Once the data has been read, print it back in full, exactly.

Source records

• • • • •

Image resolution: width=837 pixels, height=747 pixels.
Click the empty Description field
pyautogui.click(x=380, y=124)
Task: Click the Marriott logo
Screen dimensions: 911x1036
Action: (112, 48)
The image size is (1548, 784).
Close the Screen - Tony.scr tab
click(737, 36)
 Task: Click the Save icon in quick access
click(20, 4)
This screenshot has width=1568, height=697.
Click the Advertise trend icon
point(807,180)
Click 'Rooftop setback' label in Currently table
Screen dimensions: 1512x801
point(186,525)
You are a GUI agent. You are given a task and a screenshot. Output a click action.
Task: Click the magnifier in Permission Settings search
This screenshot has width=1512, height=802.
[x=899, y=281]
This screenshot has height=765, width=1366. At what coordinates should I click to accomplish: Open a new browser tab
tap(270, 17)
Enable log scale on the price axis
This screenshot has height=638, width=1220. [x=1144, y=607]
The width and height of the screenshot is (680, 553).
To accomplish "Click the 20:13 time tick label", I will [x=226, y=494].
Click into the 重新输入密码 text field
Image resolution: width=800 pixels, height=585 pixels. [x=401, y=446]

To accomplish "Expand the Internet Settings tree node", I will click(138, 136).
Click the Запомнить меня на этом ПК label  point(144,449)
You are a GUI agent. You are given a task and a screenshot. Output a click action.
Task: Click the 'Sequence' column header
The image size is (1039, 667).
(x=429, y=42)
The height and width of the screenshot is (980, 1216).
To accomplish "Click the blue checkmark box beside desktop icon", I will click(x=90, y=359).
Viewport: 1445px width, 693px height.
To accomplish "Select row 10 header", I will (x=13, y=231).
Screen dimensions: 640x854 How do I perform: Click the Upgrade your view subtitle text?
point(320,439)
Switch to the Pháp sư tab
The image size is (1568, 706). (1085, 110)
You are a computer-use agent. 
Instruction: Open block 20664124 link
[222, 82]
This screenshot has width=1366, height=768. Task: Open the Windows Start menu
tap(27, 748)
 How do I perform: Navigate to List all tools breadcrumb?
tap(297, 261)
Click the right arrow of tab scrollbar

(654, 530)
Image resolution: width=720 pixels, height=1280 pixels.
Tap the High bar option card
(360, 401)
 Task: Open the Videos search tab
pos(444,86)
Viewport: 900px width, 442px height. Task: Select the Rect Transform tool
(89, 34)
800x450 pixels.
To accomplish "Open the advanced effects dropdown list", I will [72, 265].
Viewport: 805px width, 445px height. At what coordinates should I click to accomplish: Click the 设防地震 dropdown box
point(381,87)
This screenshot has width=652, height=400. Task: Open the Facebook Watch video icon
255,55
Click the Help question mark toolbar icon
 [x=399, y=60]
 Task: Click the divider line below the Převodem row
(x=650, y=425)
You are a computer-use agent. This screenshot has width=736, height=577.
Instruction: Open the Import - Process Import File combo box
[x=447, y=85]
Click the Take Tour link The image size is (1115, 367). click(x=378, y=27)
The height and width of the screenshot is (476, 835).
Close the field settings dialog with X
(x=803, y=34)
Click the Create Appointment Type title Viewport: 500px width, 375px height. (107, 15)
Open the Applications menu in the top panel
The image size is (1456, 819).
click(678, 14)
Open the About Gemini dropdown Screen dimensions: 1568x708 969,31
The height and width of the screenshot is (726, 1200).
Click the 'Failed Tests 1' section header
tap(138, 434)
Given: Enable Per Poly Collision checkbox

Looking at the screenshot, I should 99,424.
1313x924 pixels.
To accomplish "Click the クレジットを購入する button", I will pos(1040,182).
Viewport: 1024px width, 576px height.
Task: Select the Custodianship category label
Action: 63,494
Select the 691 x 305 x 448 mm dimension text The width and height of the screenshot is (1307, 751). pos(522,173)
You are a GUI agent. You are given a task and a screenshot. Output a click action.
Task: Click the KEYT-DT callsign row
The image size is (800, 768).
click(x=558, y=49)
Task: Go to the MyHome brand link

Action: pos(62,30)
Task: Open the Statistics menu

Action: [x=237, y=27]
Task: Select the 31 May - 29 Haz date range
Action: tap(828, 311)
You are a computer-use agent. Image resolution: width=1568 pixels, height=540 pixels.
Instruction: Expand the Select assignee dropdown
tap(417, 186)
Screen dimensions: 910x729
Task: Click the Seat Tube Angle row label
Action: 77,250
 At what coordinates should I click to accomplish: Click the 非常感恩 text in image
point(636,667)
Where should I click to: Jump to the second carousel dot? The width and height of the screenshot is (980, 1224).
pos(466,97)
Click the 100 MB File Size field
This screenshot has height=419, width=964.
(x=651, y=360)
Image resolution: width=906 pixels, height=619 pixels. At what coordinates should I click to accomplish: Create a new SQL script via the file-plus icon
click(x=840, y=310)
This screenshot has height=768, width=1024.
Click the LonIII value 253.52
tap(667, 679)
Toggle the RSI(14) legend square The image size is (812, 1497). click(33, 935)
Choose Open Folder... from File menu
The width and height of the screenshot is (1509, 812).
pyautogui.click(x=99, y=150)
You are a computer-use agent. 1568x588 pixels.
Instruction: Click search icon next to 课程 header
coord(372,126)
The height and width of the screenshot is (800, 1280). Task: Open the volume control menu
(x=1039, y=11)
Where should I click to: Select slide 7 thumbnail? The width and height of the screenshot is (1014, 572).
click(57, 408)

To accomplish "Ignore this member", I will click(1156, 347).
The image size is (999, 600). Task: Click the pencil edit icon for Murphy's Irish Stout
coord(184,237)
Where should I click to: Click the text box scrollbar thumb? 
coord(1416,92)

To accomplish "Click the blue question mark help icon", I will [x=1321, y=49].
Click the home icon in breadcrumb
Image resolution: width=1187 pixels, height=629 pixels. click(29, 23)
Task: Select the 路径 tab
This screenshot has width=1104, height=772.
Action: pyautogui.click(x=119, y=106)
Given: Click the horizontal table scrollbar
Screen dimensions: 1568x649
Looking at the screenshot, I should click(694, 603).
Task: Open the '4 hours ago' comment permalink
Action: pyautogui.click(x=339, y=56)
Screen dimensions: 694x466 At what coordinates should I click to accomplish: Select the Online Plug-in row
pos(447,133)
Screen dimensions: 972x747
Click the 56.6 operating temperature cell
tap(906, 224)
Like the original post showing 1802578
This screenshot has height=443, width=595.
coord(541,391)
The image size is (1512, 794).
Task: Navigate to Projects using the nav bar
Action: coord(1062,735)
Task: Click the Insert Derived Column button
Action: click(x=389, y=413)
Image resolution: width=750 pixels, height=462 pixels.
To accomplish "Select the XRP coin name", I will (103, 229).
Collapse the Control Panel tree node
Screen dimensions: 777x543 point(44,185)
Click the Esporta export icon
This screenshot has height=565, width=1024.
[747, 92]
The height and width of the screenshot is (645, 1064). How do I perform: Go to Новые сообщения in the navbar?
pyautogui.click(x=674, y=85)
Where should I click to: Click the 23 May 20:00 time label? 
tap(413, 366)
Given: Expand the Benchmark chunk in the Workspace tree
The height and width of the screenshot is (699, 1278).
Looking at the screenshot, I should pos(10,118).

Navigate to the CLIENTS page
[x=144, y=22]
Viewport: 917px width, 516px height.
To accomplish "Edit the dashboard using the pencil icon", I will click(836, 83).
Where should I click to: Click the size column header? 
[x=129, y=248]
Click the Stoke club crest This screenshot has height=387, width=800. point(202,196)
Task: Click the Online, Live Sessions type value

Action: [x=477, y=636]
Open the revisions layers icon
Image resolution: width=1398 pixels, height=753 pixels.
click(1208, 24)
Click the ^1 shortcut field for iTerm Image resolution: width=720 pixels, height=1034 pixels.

• • • • •

- [SOLVED EXERCISE]:
Image resolution: width=837 pixels, height=747 pixels.
Click the empty Description field
pyautogui.click(x=380, y=124)
Task: Click the Marriott logo
Screen dimensions: 911x1036
Action: (112, 48)
The image size is (1548, 784).
Close the Screen - Tony.scr tab
click(737, 36)
 Task: Click the Save icon in quick access
click(20, 4)
This screenshot has width=1568, height=697.
Click the Advertise trend icon
point(807,180)
Click 'Rooftop setback' label in Currently table
Screen dimensions: 1512x801
point(186,525)
You are a GUI agent. You are given a task and a screenshot. Output a click action.
Task: Click the magnifier in Permission Settings search
This screenshot has width=1512, height=802.
[x=899, y=281]
This screenshot has height=765, width=1366. At what coordinates should I click to accomplish: Open a new browser tab
tap(270, 17)
Enable log scale on the price axis
This screenshot has height=638, width=1220. [x=1144, y=607]
The width and height of the screenshot is (680, 553).
To accomplish "Click the 20:13 time tick label", I will [x=226, y=494].
Click into the 重新输入密码 text field
Image resolution: width=800 pixels, height=585 pixels. [x=401, y=446]

To accomplish "Expand the Internet Settings tree node", I will click(138, 136).
Click the Запомнить меня на этом ПК label  point(144,449)
You are a GUI agent. You are given a task and a screenshot. Output a click action.
Task: Click the 'Sequence' column header
The image size is (1039, 667).
(x=429, y=42)
The height and width of the screenshot is (980, 1216).
To accomplish "Click the blue checkmark box beside desktop icon", I will click(x=90, y=359).
Viewport: 1445px width, 693px height.
To accomplish "Select row 10 header", I will (x=13, y=231).
Screen dimensions: 640x854 How do I perform: Click the Upgrade your view subtitle text?
point(320,439)
Switch to the Pháp sư tab
The image size is (1568, 706). (1085, 110)
You are a computer-use agent. 
Instruction: Open block 20664124 link
[222, 82]
This screenshot has width=1366, height=768. Task: Open the Windows Start menu
tap(27, 748)
 How do I perform: Navigate to List all tools breadcrumb?
tap(297, 261)
Click the right arrow of tab scrollbar

(654, 530)
Image resolution: width=720 pixels, height=1280 pixels.
Tap the High bar option card
(360, 401)
 Task: Open the Videos search tab
pos(444,86)
Viewport: 900px width, 442px height. Task: Select the Rect Transform tool
(89, 34)
800x450 pixels.
To accomplish "Open the advanced effects dropdown list", I will [72, 265].
Viewport: 805px width, 445px height. At what coordinates should I click to accomplish: Click the 设防地震 dropdown box
point(381,87)
This screenshot has width=652, height=400. Task: Open the Facebook Watch video icon
255,55
Click the Help question mark toolbar icon
 [x=399, y=60]
 Task: Click the divider line below the Převodem row
(x=650, y=425)
You are a computer-use agent. This screenshot has width=736, height=577.
Instruction: Open the Import - Process Import File combo box
[x=447, y=85]
Click the Take Tour link The image size is (1115, 367). click(x=378, y=27)
The height and width of the screenshot is (476, 835).
Close the field settings dialog with X
(x=803, y=34)
Click the Create Appointment Type title Viewport: 500px width, 375px height. (107, 15)
Open the Applications menu in the top panel
The image size is (1456, 819).
click(678, 14)
Open the About Gemini dropdown Screen dimensions: 1568x708 969,31
The height and width of the screenshot is (726, 1200).
Click the 'Failed Tests 1' section header
tap(138, 434)
Given: Enable Per Poly Collision checkbox

Looking at the screenshot, I should 99,424.
1313x924 pixels.
To accomplish "Click the クレジットを購入する button", I will pos(1040,182).
Viewport: 1024px width, 576px height.
Task: Select the Custodianship category label
Action: 63,494
Select the 691 x 305 x 448 mm dimension text The width and height of the screenshot is (1307, 751). pos(522,173)
You are a GUI agent. You are given a task and a screenshot. Output a click action.
Task: Click the KEYT-DT callsign row
The image size is (800, 768).
click(x=558, y=49)
Task: Go to the MyHome brand link

Action: pos(62,30)
Task: Open the Statistics menu

Action: [x=237, y=27]
Task: Select the 31 May - 29 Haz date range
Action: tap(828, 311)
You are a computer-use agent. Image resolution: width=1568 pixels, height=540 pixels.
Instruction: Expand the Select assignee dropdown
tap(417, 186)
Screen dimensions: 910x729
Task: Click the Seat Tube Angle row label
Action: 77,250
 At what coordinates should I click to accomplish: Click the 非常感恩 text in image
point(636,667)
Where should I click to: Jump to the second carousel dot? The width and height of the screenshot is (980, 1224).
pos(466,97)
Click the 100 MB File Size field
This screenshot has height=419, width=964.
(x=651, y=360)
Image resolution: width=906 pixels, height=619 pixels. At what coordinates should I click to accomplish: Create a new SQL script via the file-plus icon
click(x=840, y=310)
This screenshot has height=768, width=1024.
Click the LonIII value 253.52
tap(667, 679)
Toggle the RSI(14) legend square The image size is (812, 1497). click(33, 935)
Choose Open Folder... from File menu
The width and height of the screenshot is (1509, 812).
pyautogui.click(x=99, y=150)
You are a computer-use agent. 1568x588 pixels.
Instruction: Click search icon next to 课程 header
coord(372,126)
The height and width of the screenshot is (800, 1280). Task: Open the volume control menu
(x=1039, y=11)
Where should I click to: Select slide 7 thumbnail? The width and height of the screenshot is (1014, 572).
click(57, 408)

To accomplish "Ignore this member", I will click(1156, 347).
The image size is (999, 600). Task: Click the pencil edit icon for Murphy's Irish Stout
coord(184,237)
Where should I click to: Click the text box scrollbar thumb? 
coord(1416,92)

To accomplish "Click the blue question mark help icon", I will [x=1321, y=49].
Click the home icon in breadcrumb
Image resolution: width=1187 pixels, height=629 pixels. click(29, 23)
Task: Select the 路径 tab
This screenshot has width=1104, height=772.
Action: pyautogui.click(x=119, y=106)
Given: Click the horizontal table scrollbar
Screen dimensions: 1568x649
Looking at the screenshot, I should click(694, 603).
Task: Open the '4 hours ago' comment permalink
Action: pyautogui.click(x=339, y=56)
Screen dimensions: 694x466 At what coordinates should I click to accomplish: Select the Online Plug-in row
pos(447,133)
Screen dimensions: 972x747
Click the 56.6 operating temperature cell
tap(906, 224)
Like the original post showing 1802578
This screenshot has height=443, width=595.
coord(541,391)
The image size is (1512, 794).
Task: Navigate to Projects using the nav bar
Action: coord(1062,735)
Task: Click the Insert Derived Column button
Action: click(x=389, y=413)
Image resolution: width=750 pixels, height=462 pixels.
To accomplish "Select the XRP coin name", I will (103, 229).
Collapse the Control Panel tree node
Screen dimensions: 777x543 point(44,185)
Click the Esporta export icon
This screenshot has height=565, width=1024.
[747, 92]
The height and width of the screenshot is (645, 1064). How do I perform: Go to Новые сообщения in the navbar?
pyautogui.click(x=674, y=85)
Where should I click to: Click the 23 May 20:00 time label? 
tap(413, 366)
Given: Expand the Benchmark chunk in the Workspace tree
The height and width of the screenshot is (699, 1278).
Looking at the screenshot, I should pos(10,118).

Navigate to the CLIENTS page
[x=144, y=22]
Viewport: 917px width, 516px height.
To accomplish "Edit the dashboard using the pencil icon", I will click(836, 83).
Where should I click to: Click the size column header? 
[x=129, y=248]
Click the Stoke club crest This screenshot has height=387, width=800. point(202,196)
Task: Click the Online, Live Sessions type value

Action: [x=477, y=636]
Open the revisions layers icon
Image resolution: width=1398 pixels, height=753 pixels.
click(1208, 24)
Click the ^1 shortcut field for iTerm Image resolution: width=720 pixels, height=1034 pixels.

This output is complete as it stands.